In its early stages, ThreatFabric identified Chameleon as a work in progress, featuring multiple loggers and limited functionality. The trojan executed actions on behalf of victims, orchestrating Account Takeover (ATO) and Device Takeover (DTO) attacks, primarily targeting banking and cryptocurrency applications.
Notably, Chameleon’s distribution strategy involved phishing pages posing as legitimate applications. It used a genuine content distribution network (CDN) for seamless file distribution. In a recent update, ThreatFabric has spotted a refined variant armed with even more advanced features, distributed through Zombinder, a dropper-as-a-service (DaaS) in Android-targeted attacks.
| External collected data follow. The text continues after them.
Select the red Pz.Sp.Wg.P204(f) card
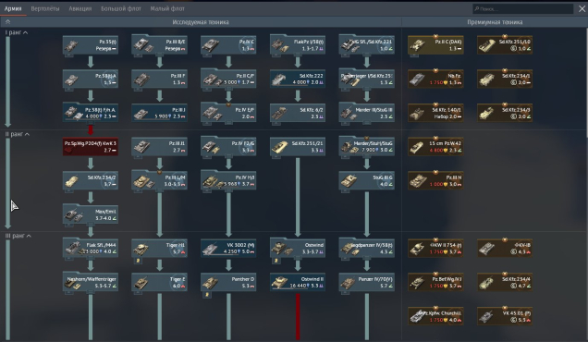588x342 pixels. [91, 147]
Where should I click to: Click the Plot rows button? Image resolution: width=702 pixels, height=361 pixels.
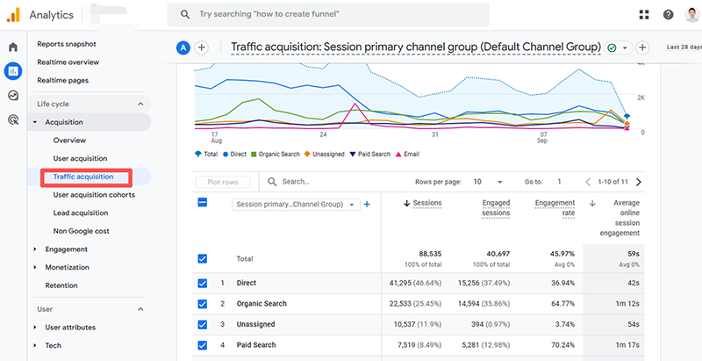[222, 182]
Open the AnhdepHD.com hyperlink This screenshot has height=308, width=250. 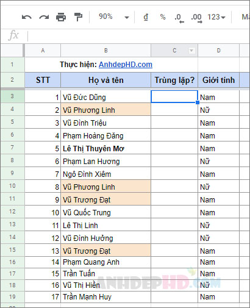(x=126, y=65)
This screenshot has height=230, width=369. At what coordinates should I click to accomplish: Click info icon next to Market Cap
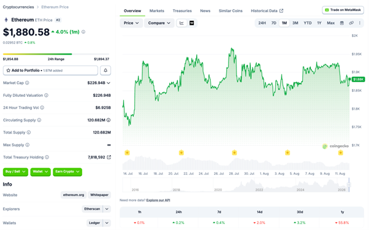pos(27,83)
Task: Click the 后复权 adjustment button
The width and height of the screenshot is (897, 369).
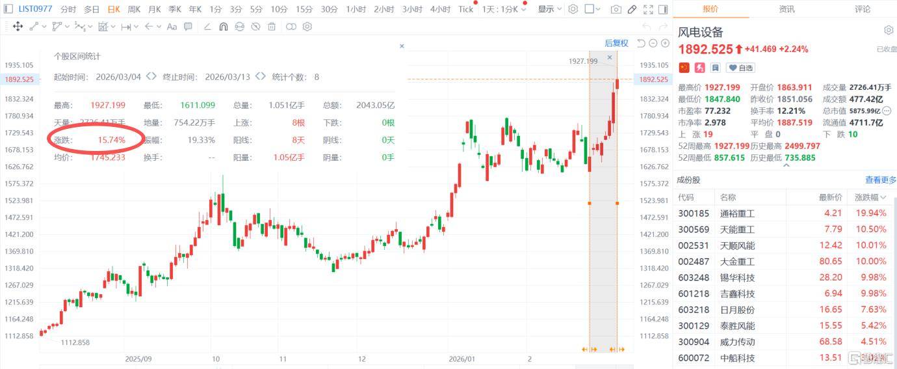Action: click(x=616, y=43)
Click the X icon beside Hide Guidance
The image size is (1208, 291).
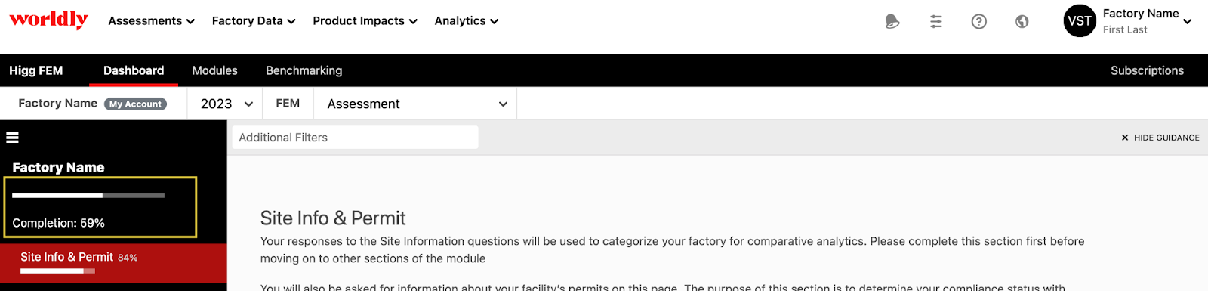click(1125, 138)
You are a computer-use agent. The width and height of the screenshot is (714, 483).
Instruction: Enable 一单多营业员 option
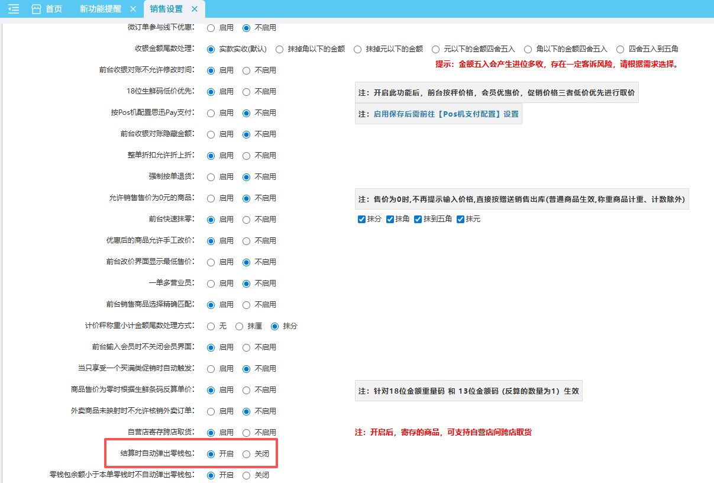pyautogui.click(x=211, y=284)
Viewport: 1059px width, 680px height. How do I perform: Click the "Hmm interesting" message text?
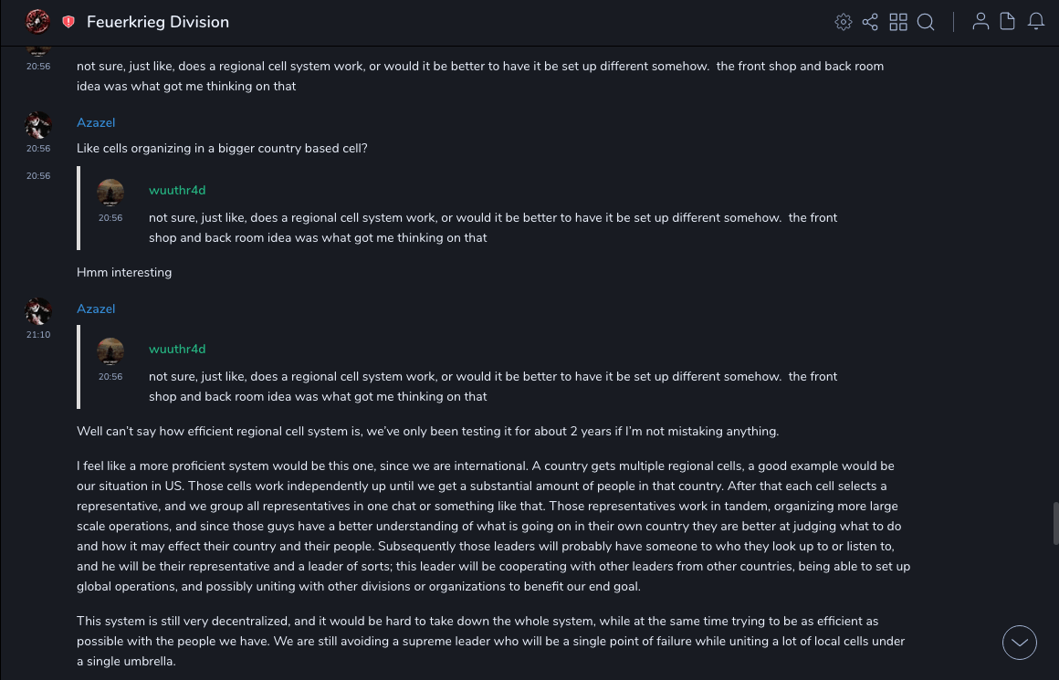click(124, 273)
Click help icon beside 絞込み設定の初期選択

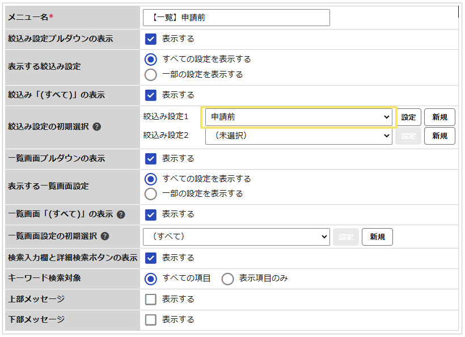coord(97,127)
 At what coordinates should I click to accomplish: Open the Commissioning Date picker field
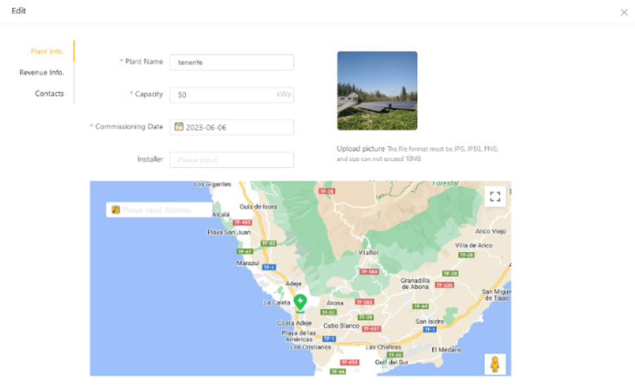tap(232, 127)
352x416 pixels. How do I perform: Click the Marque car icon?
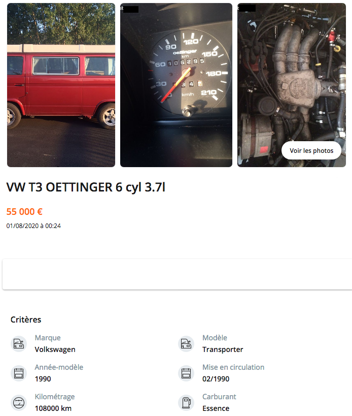(19, 344)
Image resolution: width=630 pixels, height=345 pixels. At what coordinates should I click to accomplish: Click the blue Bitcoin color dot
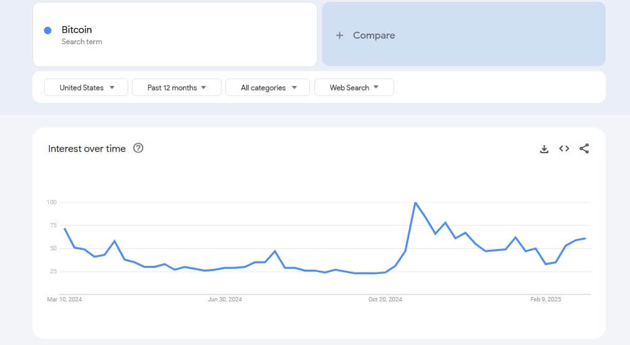[x=48, y=31]
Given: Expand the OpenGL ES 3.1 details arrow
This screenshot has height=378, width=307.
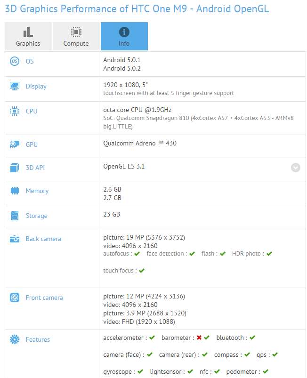Looking at the screenshot, I should [x=295, y=168].
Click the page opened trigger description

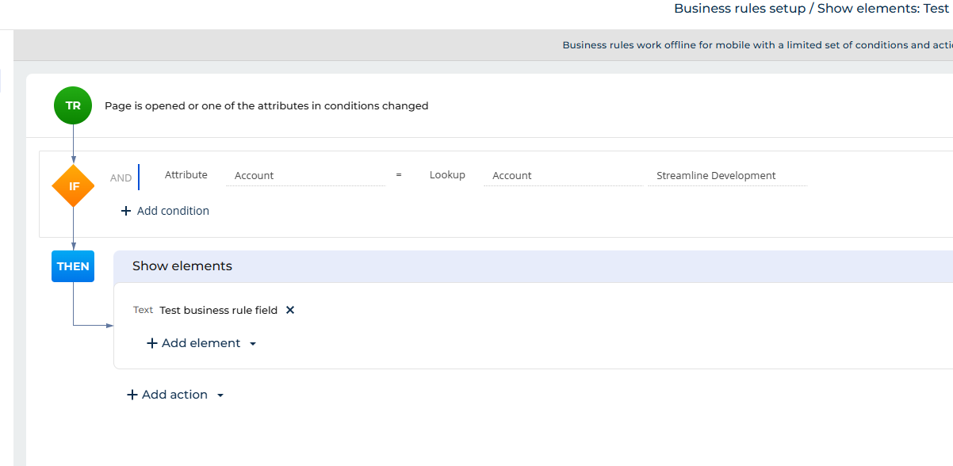pyautogui.click(x=266, y=105)
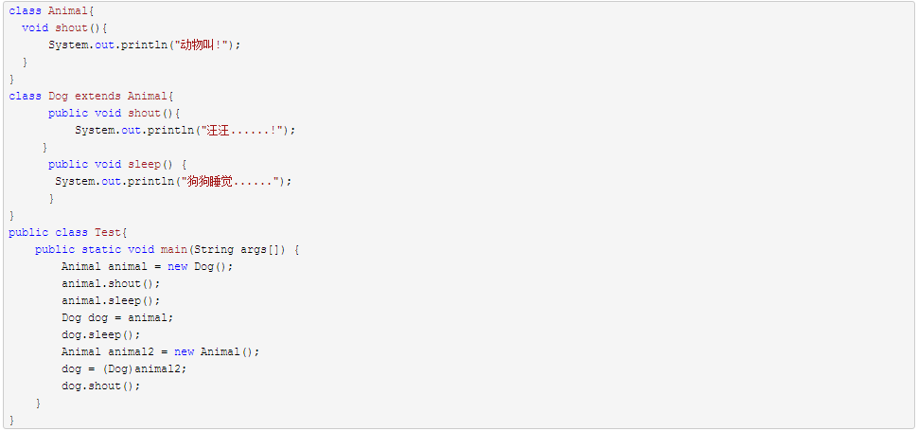Click the "dog.shout();" statement
This screenshot has width=918, height=431.
click(100, 386)
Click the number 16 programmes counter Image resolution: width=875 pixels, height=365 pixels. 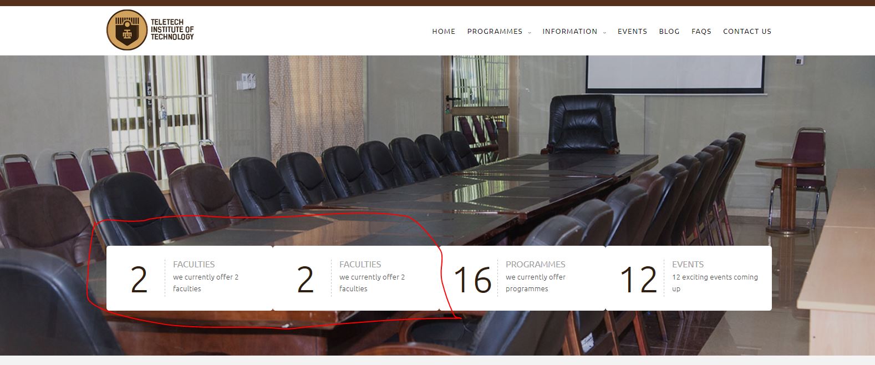472,279
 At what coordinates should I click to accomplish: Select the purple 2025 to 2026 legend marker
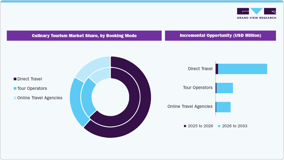185,126
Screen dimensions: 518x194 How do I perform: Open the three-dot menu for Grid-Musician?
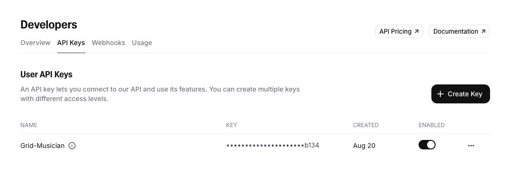pyautogui.click(x=471, y=146)
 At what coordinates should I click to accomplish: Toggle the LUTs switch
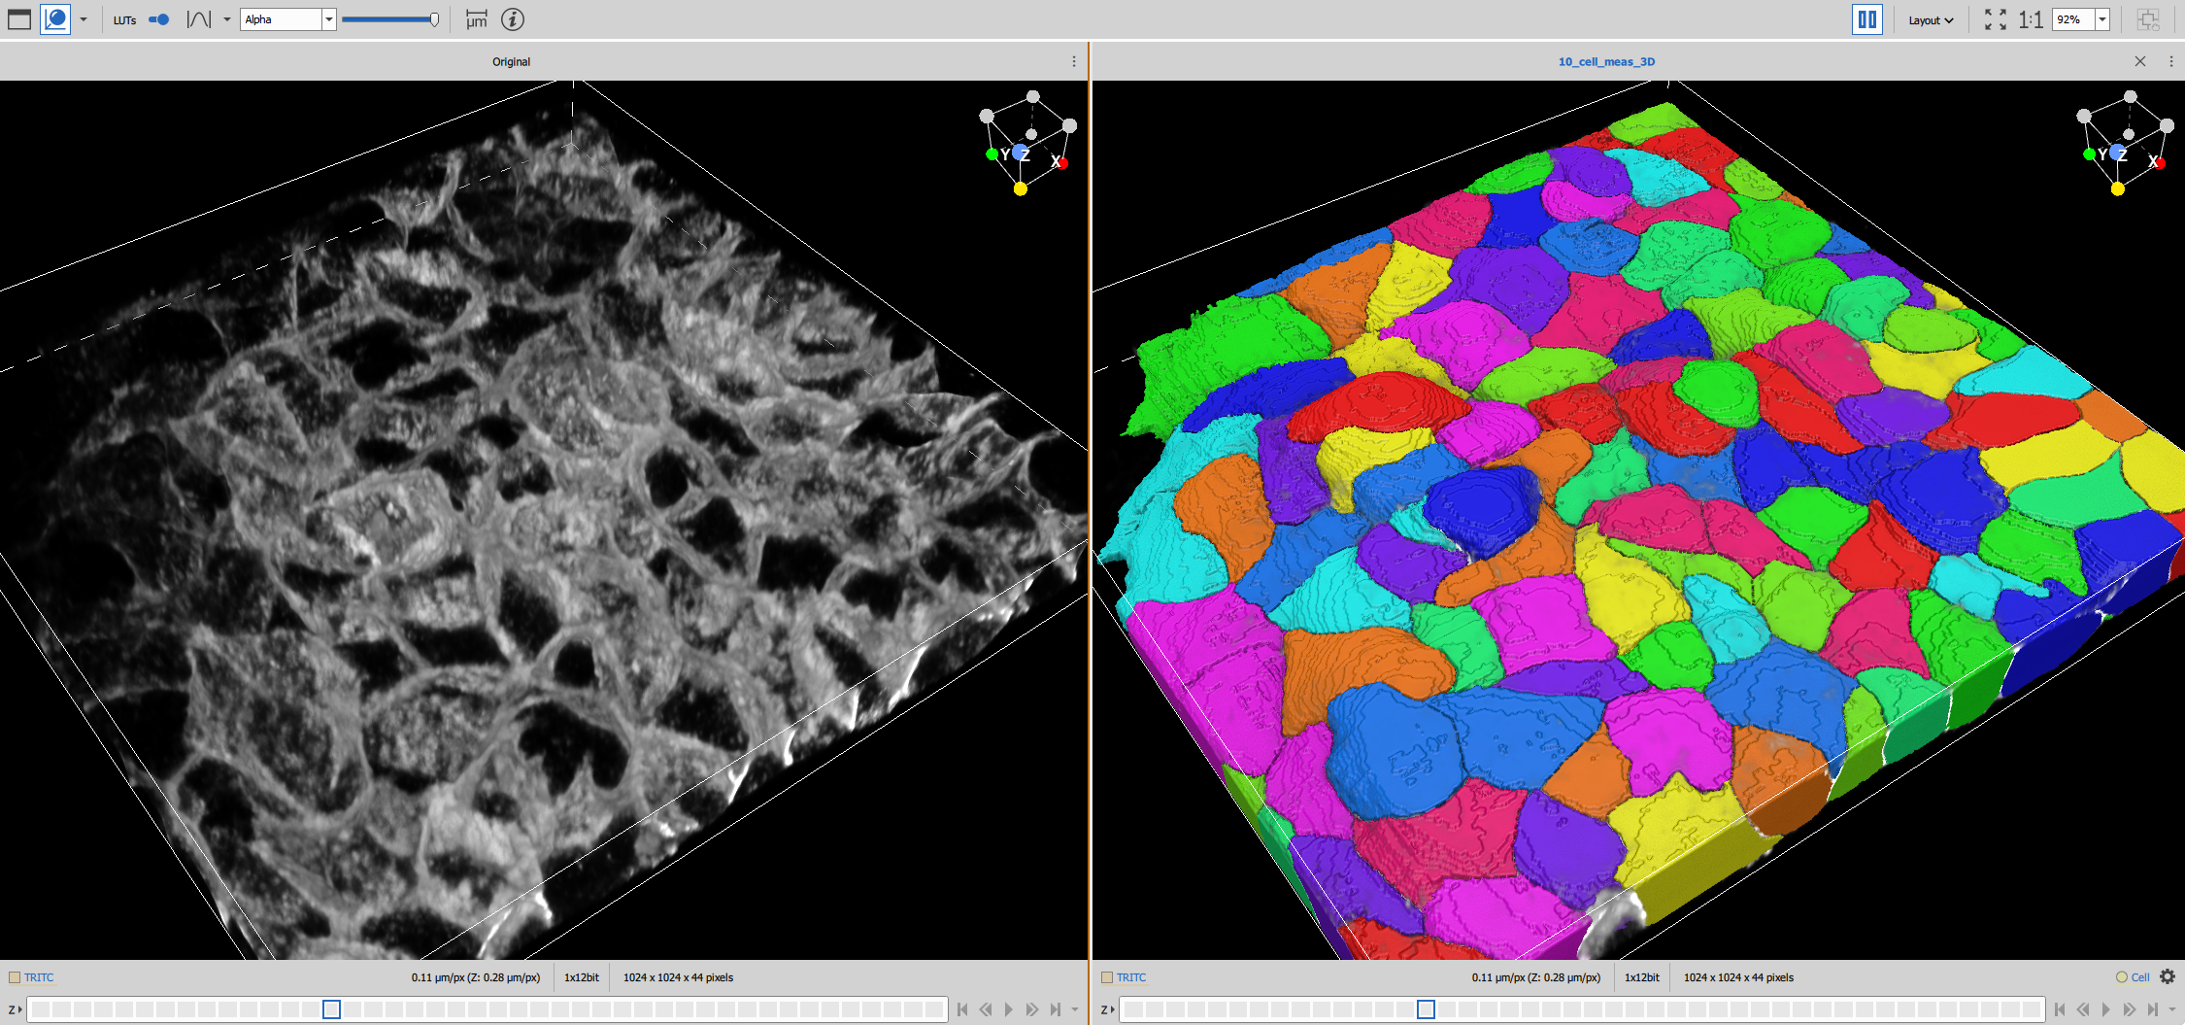pos(159,19)
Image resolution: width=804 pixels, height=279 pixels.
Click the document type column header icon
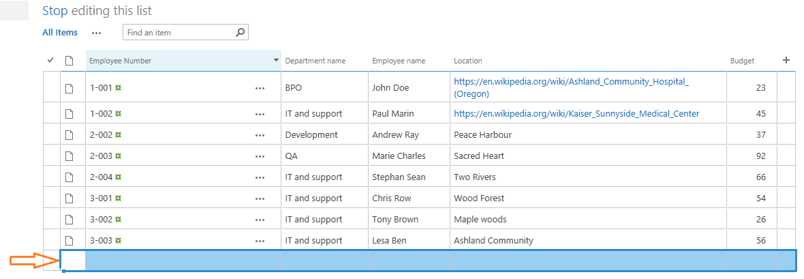coord(69,61)
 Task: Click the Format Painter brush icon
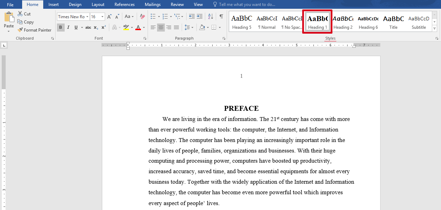[x=20, y=30]
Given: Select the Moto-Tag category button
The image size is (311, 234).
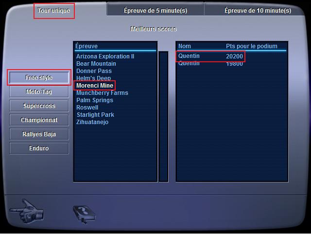Looking at the screenshot, I should [39, 92].
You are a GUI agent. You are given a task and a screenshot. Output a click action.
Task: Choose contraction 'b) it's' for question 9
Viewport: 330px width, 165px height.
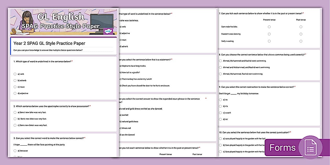click(220, 106)
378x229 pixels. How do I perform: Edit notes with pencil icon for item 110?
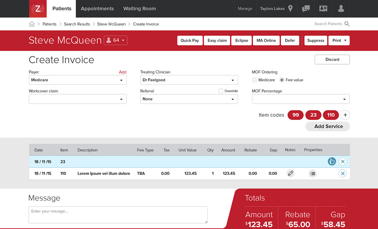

A key upgrade in the new Chameleon version is a device-specific check targeting ‘Restricted Settings’ protections in Android 13. Upon receiving a command, the trojan guides victims through enabling the Accessibility service, ultimately facilitating Device Takeover (DTO). The updated Chameleon introduces a novel capability to interrupt biometric operations, seamlessly transitioning from biometric to PIN authentication.
As cybersecurity experts continue to monitor the evolving landscape of Android banking trojans, users are advised to remain vigilant.